In this population-based study, we screened 303 men with an abbreviated biparametric MRI protocol consisting of axial T2-weighted imaging and high b-value (b2000) diffusion-weighted imaging. MRI was interpreted with a double-reader approach, with a third reader to resolve discrepancies. Men with a positive screening MRI or elevated PSA density (≥0.12 ng/mg2) were referred for standard-of-care investigations, including multiparametric MRI (mpMRI) and, if indicated, biopsy.

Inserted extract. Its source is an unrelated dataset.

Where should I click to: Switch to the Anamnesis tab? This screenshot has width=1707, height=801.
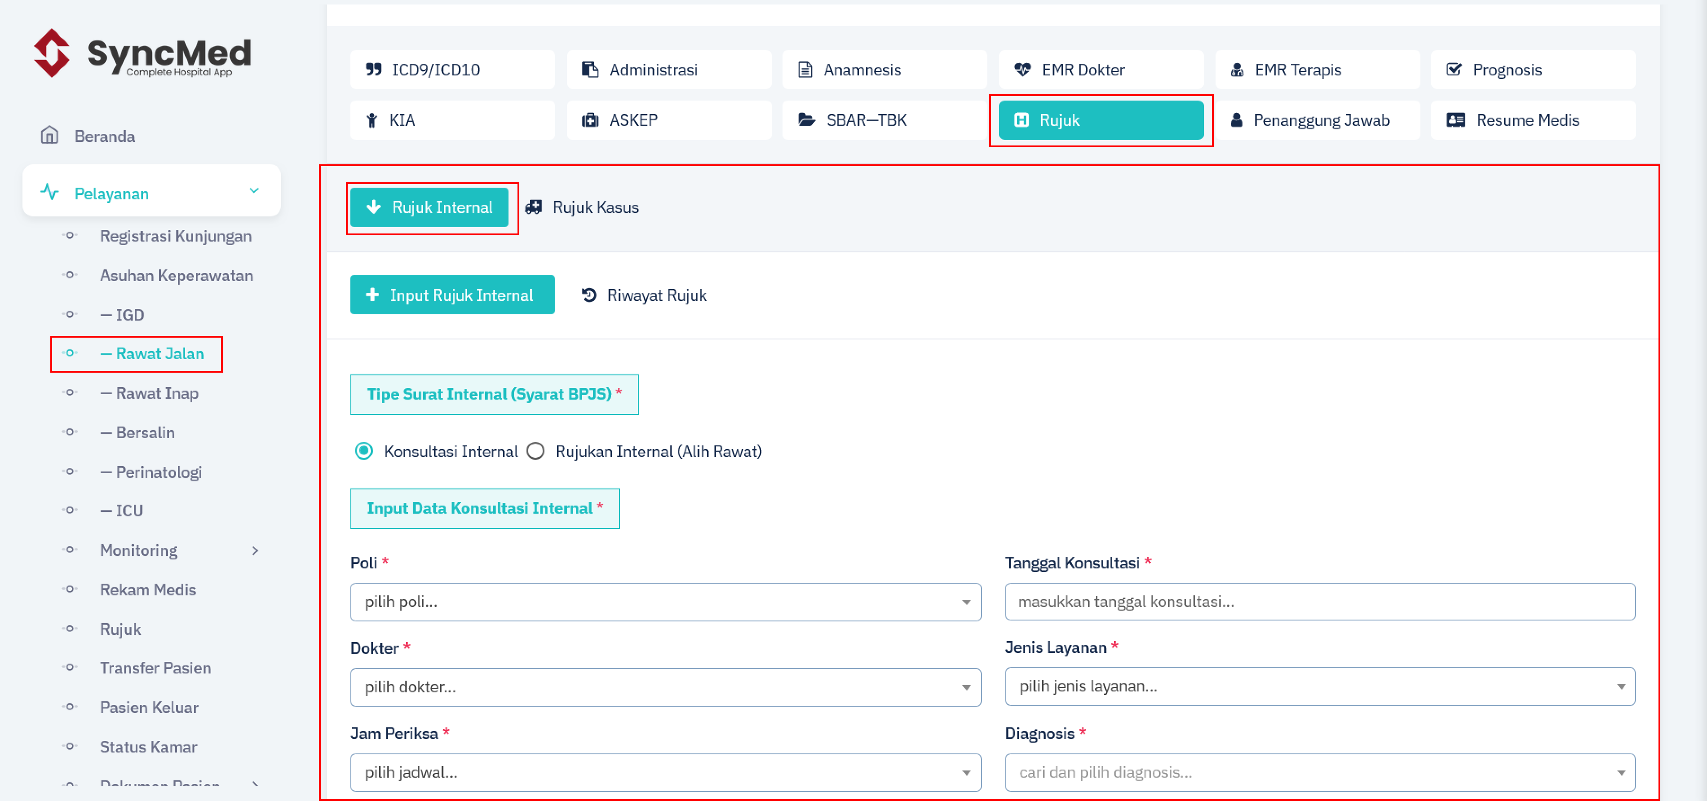(x=884, y=70)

The prevalence of clinically significant PCa (Grade Group ≥2) was 9.6%. The screening MRI detected twice as many men with clinically significant PCa as PSA density, without increasing the detection of insignificant disease. Its positive predictive value (PPV) – i.e. the proportion of men with a positive screening MRI who were subsequently diagnosed with clinically significant PCa – was 59%. Among men with a positive screening MRI who were recommended for biopsy after mpMRI, the PPV rose to 86%. In practical terms, this translates to just over 1 in 10 unnecessary biopsies – far fewer than the ~1 in 2 unnecessary biopsies typically seen when mpMRI is used in standard diagnostic pathways.1
Why the difference? Our study effectively used a “stage-gated” approach: abbreviated biparametric MRI first, followed by mpMRI in screen-positive cases. This initial step drives up the disease prevalence in the men referred for mpMRI and raises the PPV. Interestingly, while the additional sequences at the mpMRI stage do provide further discrimination, presenting radiologists with all sequences upfront does not confer the same benefit. Could it be that less really is more?
This has important implications. When the harms and costs of follow-up investigations, such as biopsy, are significant, reducing false positives is critical. Counterintuitively, limiting information at the first step may actually improve radiologists’ discrimination, leading to more efficient and safer screening. The ultimate success of PCa screening may depend less on detecting small volume or MRI-invisible disease, and more on reliably identifying MRI-visible cancers with a high risk of progression at an earlier stage, with fewer unnecessary biopsies. While we have a tendency to seek as much information as possible, perhaps the way forward here is to work smarter, not harder.
Our current research builds directly on this insight. We are now investigating whether a “stage-gated” reporting approach could be applied to the interpretation of a single scan, where radiologists first review limited sequences and only review the remaining sequences if initial findings are positive (Figure 1). This may offer a pragmatic strategy towards scalable PCa screening which optimises both benefits and harms.